If you build it, they will ride

McGill study shows large increase in cycling in areas where the city has invested in bike paths.  Read the article from the Gazette’s Michelle Lalonde, Dec 24, 2010.

Not even winter  weather can deter city cyclists. Montreal has a 35-kilometre network  of bicycle routes, called the reseau blanc, that is often cleared of  snow during the winter months.

Not even winter weather can deter city cyclists. Montreal has a 35-kilometre network of bicycle routes, called the reseau blanc, that is often cleared of snow during the winter months.

Photograph by: ALLEN MCINNIS, THE GAZETTE, The Gazette

MONTREAL – Bicycle use has increased by as much as 40 per cent since 2008 in areas of Montreal where the city has invested in bike paths or lanes, according to a new McGill University study.

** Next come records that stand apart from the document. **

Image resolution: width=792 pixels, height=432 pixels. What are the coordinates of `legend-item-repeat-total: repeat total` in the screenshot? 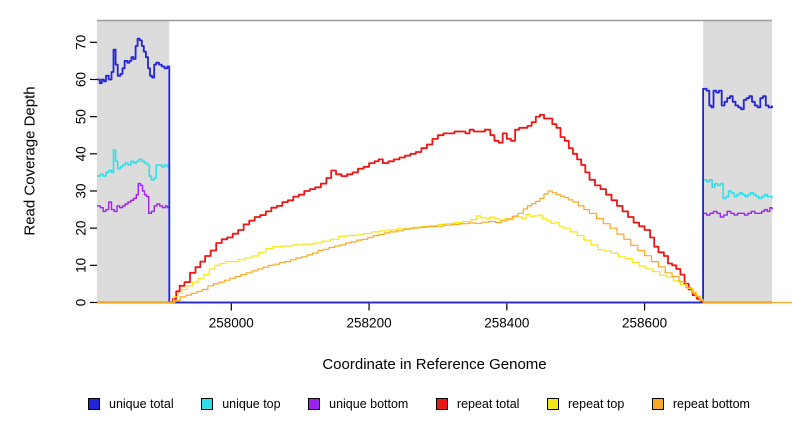 It's located at (478, 404).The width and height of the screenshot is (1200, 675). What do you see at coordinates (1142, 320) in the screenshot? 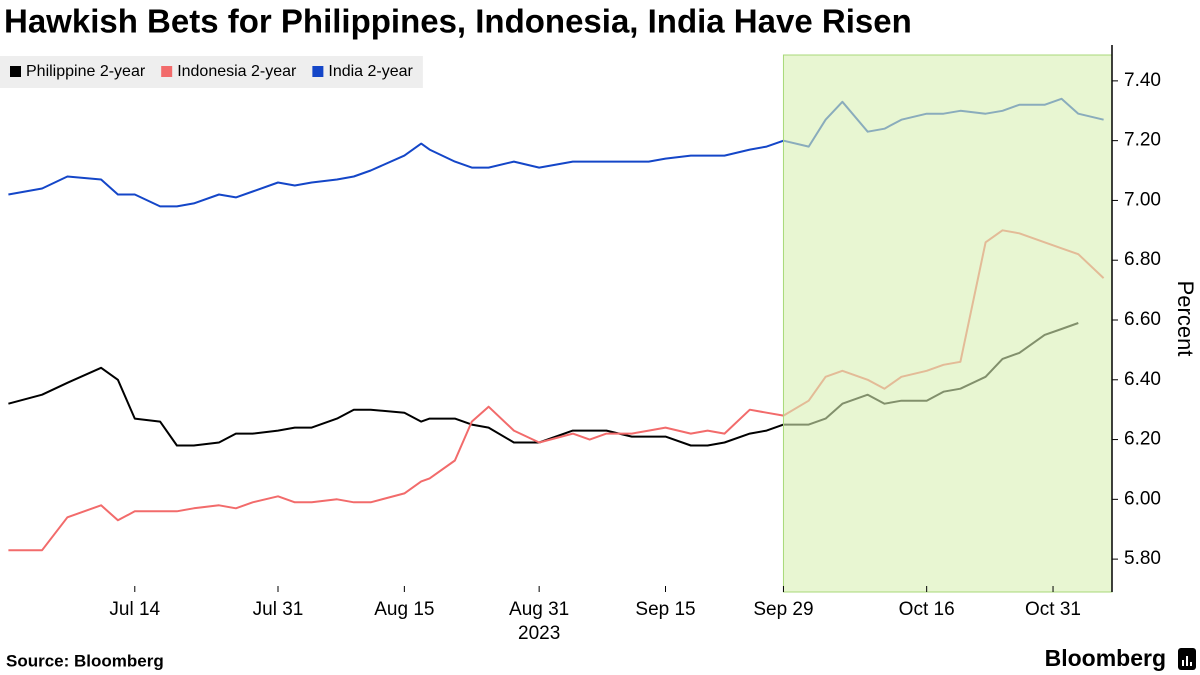
I see `y-tick-label: 6.60` at bounding box center [1142, 320]. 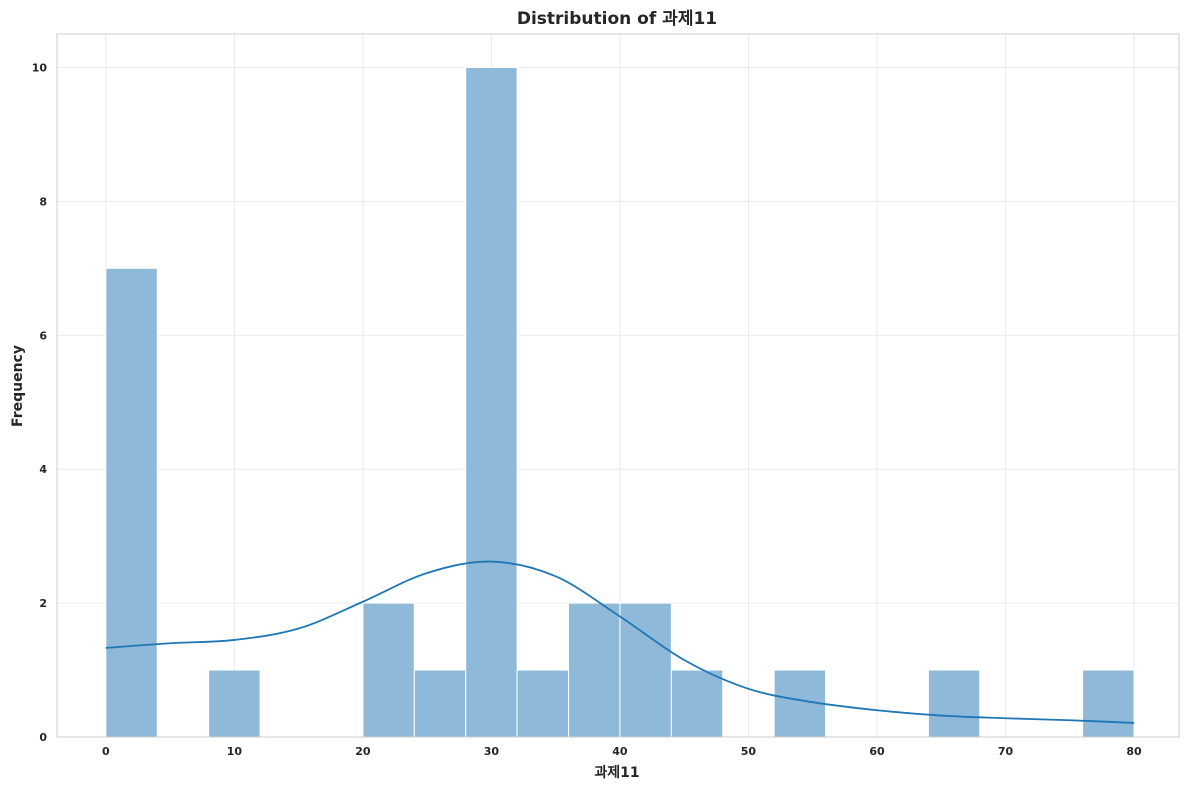 I want to click on x-tick-label: 60, so click(x=877, y=752).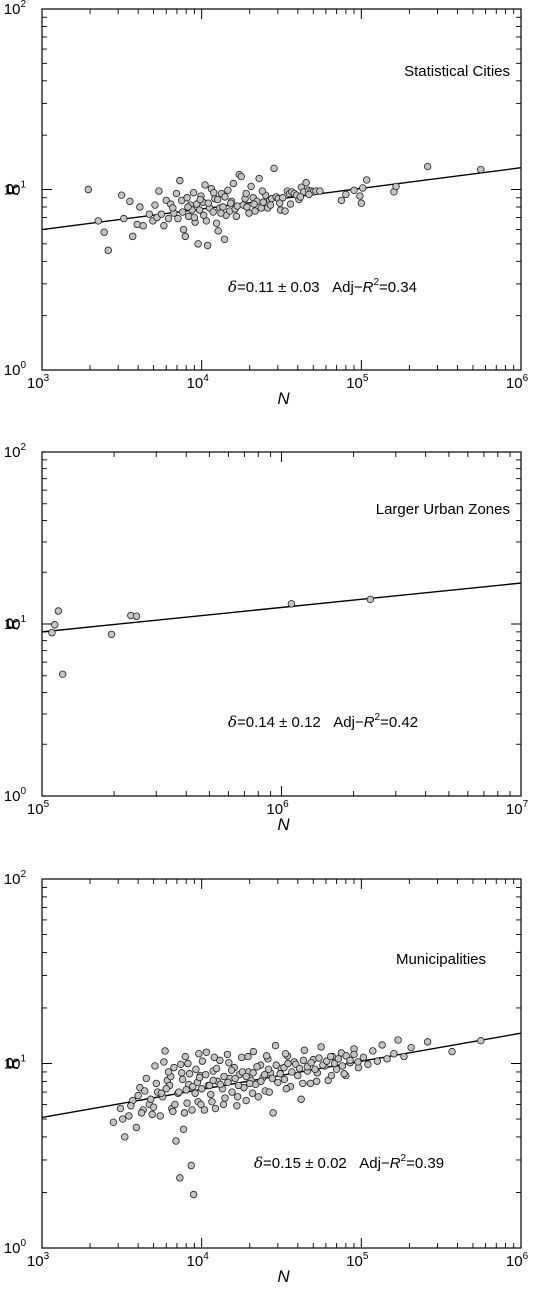 The image size is (538, 1289). What do you see at coordinates (441, 960) in the screenshot?
I see `panel-title: Municipalities` at bounding box center [441, 960].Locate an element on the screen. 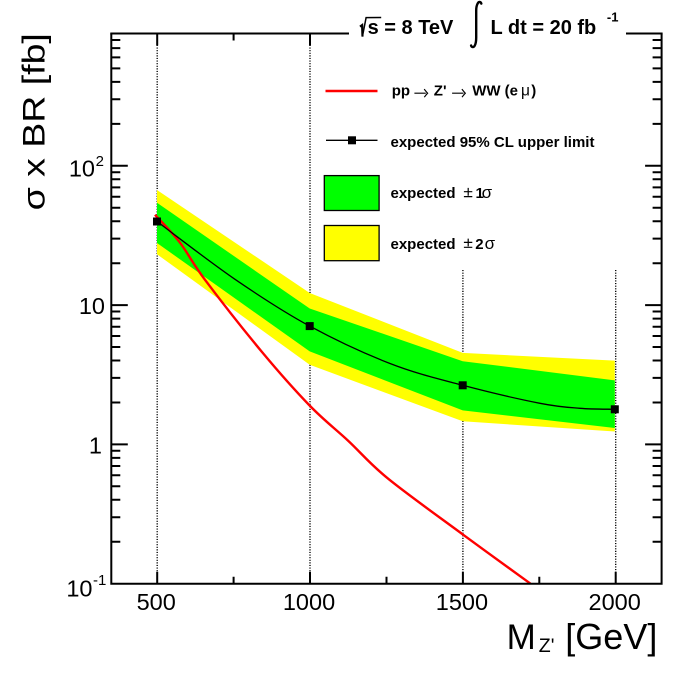  svg-text: [GeV] is located at coordinates (611, 636).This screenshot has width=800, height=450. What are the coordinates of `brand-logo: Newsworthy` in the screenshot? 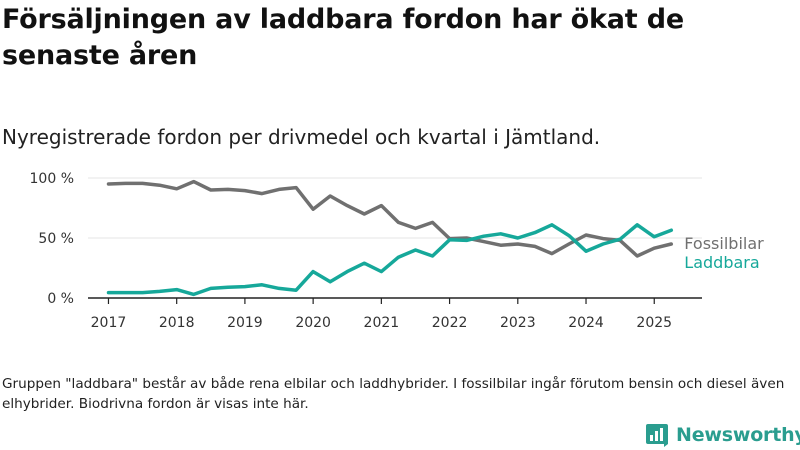 It's located at (722, 435).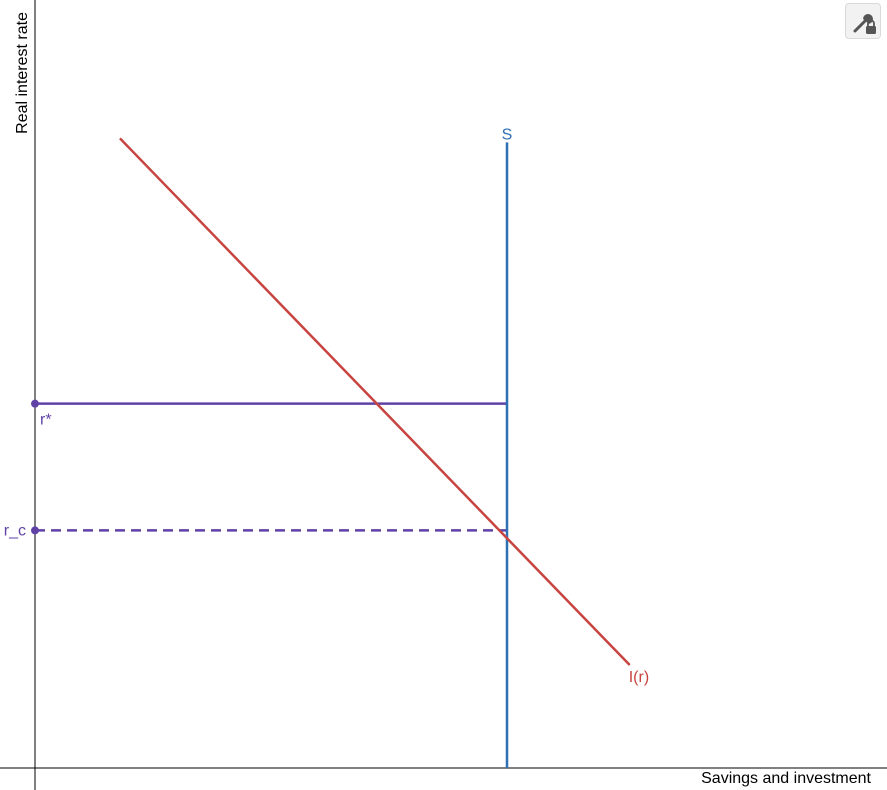  What do you see at coordinates (508, 134) in the screenshot?
I see `series-label-s: S` at bounding box center [508, 134].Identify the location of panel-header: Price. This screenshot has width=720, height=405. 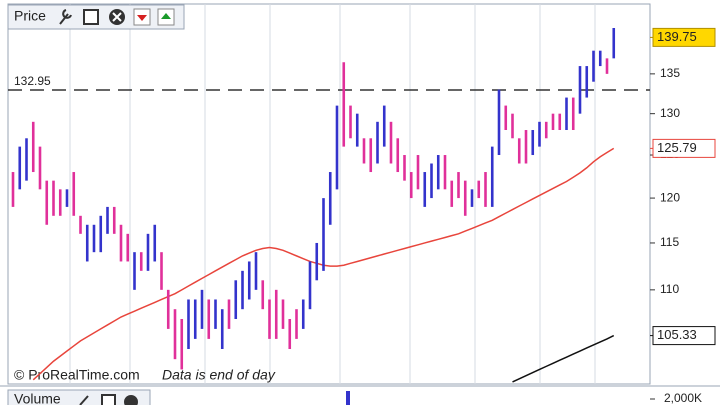
(96, 17).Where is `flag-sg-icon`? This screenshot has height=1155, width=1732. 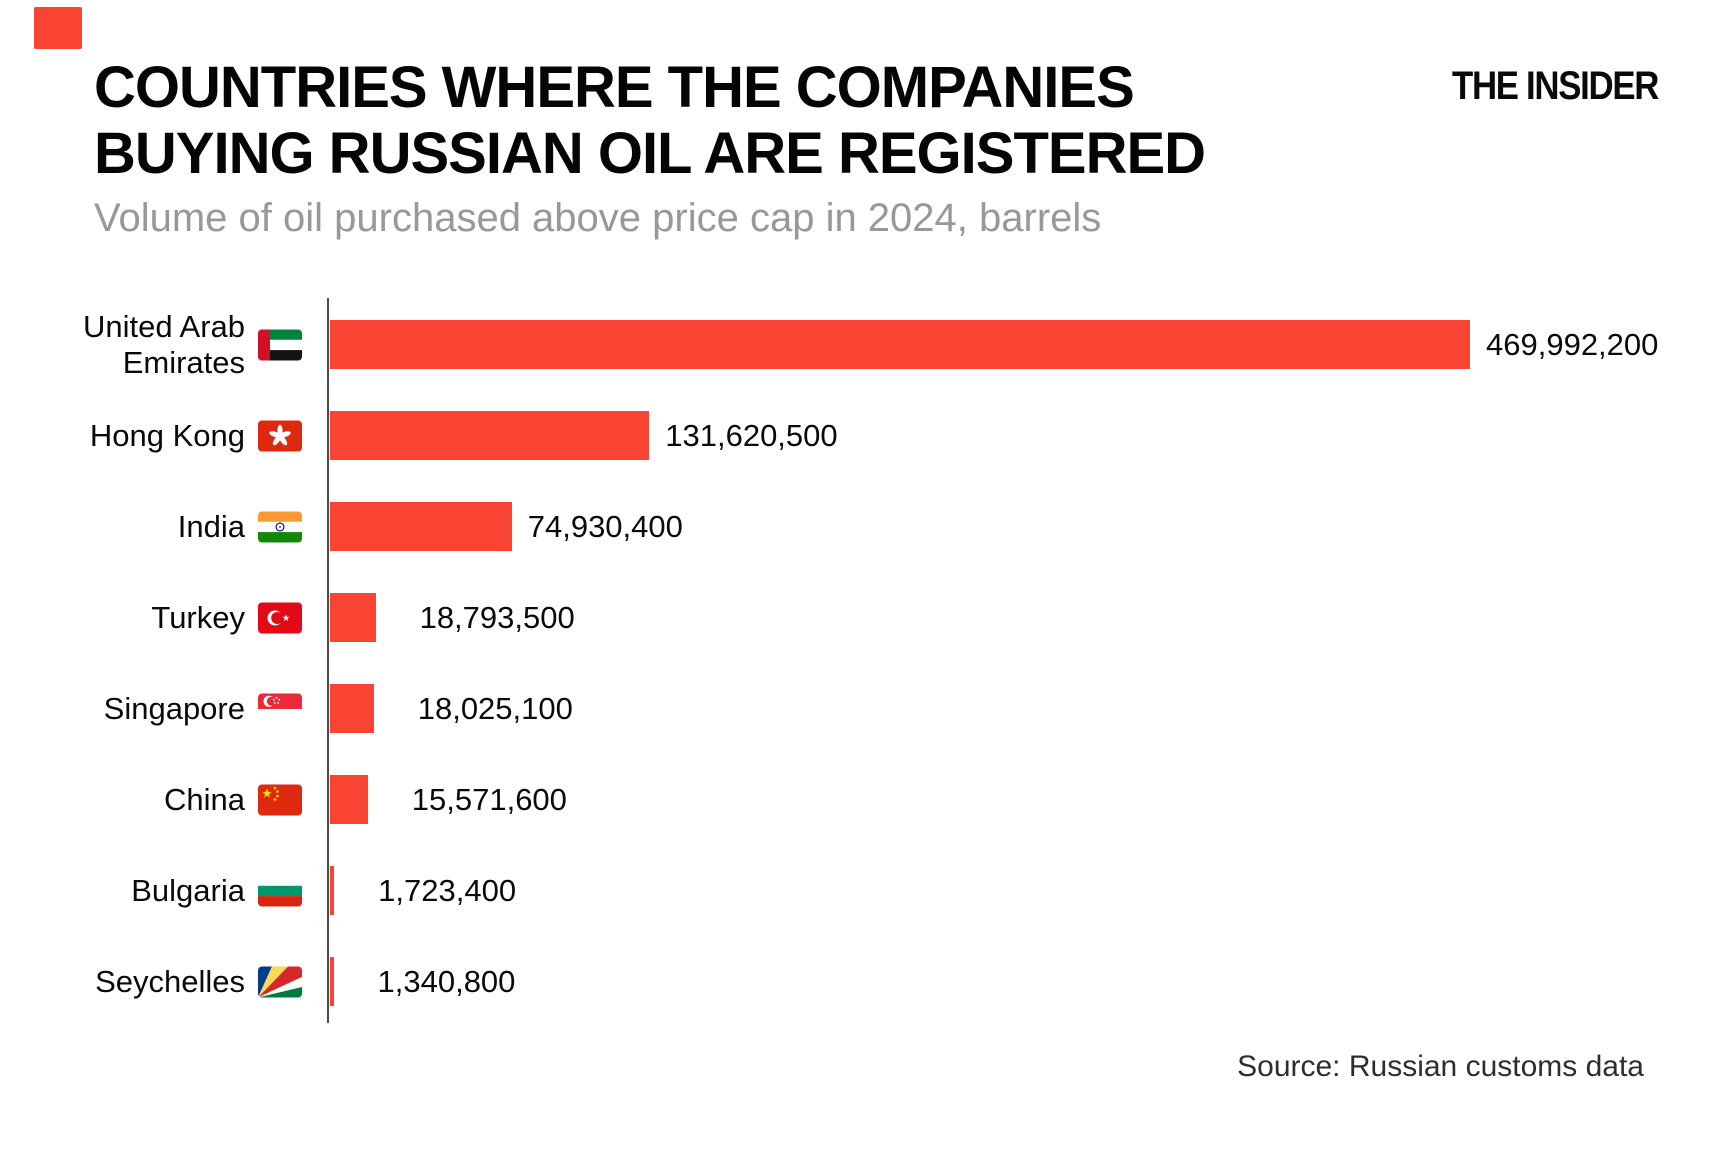
flag-sg-icon is located at coordinates (280, 708). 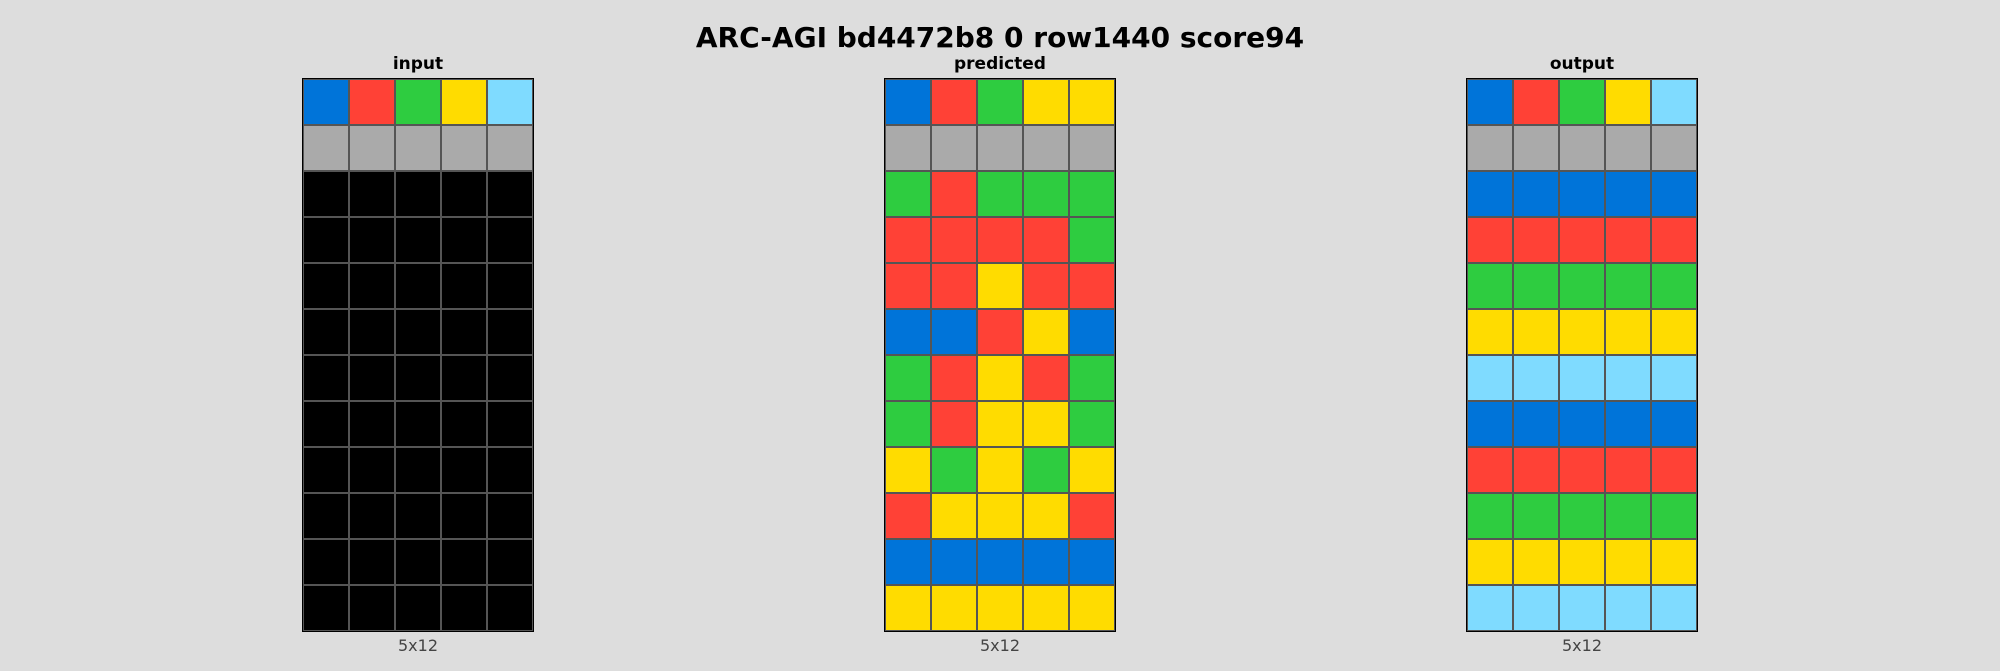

The study, which is to be presented at a major transportation conference in Washington, D.C., next month, used automatic bicycle counters installed at five locations in the Plateau and downtown boroughs to tally passing bicycles between April 2008 and July 2010.

The main objective of the researchers, Luis Miranda-Moreno and Thomas Nosal of McGill’s Department of Civil Engineering and Applied Mechanics, was to examine the impact of weather conditions on bicycle usage. But they also wanted to know whether cycling is on the rise in spots where the city has invested in cycling infrastructure.

The answer to both questions was a resounding “yes.” Not surprisingly, the study showed rain and very humid or cool weather caused dips in cycling levels. But the huge jump in cycling levels over only two seasons surprised the researchers.

“The increase has been enormous,” said Miranda-Moreno. “There are places where congestion (on the cycling routes) will soon be a problem.”

Ridership at the five locations went up by 20 to 27 per cent from 2008 to 2009, and by 35 to 40 per cent in 2010 compared with 2008, the authors found. The locations monitored were Brébeuf St. between Rachel St. and Marie-Anne St., Berri between de Maisonneuve Blvd. and Ontario St., de Maisonneuve Blvd. between Berri St. and St. Denis St., de Maisonneuve Blvd. between Peel St. and Stanley St., and St. Urbain St. between Mont Royal Ave. and Villeneuve St.

The data were collected using automatic bicycle counters installed and maintained by the City of Montreal. Two counting methods were used; one involving cables installed under the pavement that monitor changes in electrical currents, and another that uses pneumatic tubes to detect changes in pressure when bicycles pass over them. Both can differentiate between car and bicycle traffic.

During the evening rush-hour period, an average of 350 cyclists an hour (April to November) were passing the counting points.

“Montreal’s experience should serve (as an example) for other cities looking to upgrade their cycle facilities and non-motorized infrastructure,” the study concludes.

Darren Becker, a spokesperson for Montreal Mayor Gérald Tremblay, said “these kinds of statistics are music to this administration’s ears.”

“Since he took office in 2002, Mayor Tremblay has had a mission to make Montreal a world leader in bike use. … Residents said, ‘If they build it, we will come,’ so over the course of 2008 to 2010 when this study was being done, we invested $25 million and added 100 kilometres,” to Montreal’s network of painted lanes and physically-separated bike paths, he said.

The bike network is now at 535 kilometres, and the Tremblay administration aims to get the tally to 800 kilometres by the end of 2013, Becker said.

Becker notes the city has also added bike stands that provide space for 2,000 bikes, and now provides a “réseau blanc,” a smaller 35-kilometre network of bike routes that are often cleared of snow during winter months. (Boroughs have been directed to clear 35 kilometres of bike lanes and paths throughout the winter months, once streets and sidewalks are cleared.)

The Bixi bike sharing service has also contributed substantially to the increase in bicycle use in the central boroughs, the study’s authors suggested.

“This is great news in the sense that Bixi was set up by the city of Montreal because we want people to choose active and non-polluting forms of transportation,” said Bixi spokesperson Bérengère Thériault.

She noted that 3.3 million bike trips were taken on Bixi bikes in 2010 and a Bixi-commissioned survey showed that 23 per cent of those trips would otherwise have been by car, taxi or another motorized means of transport.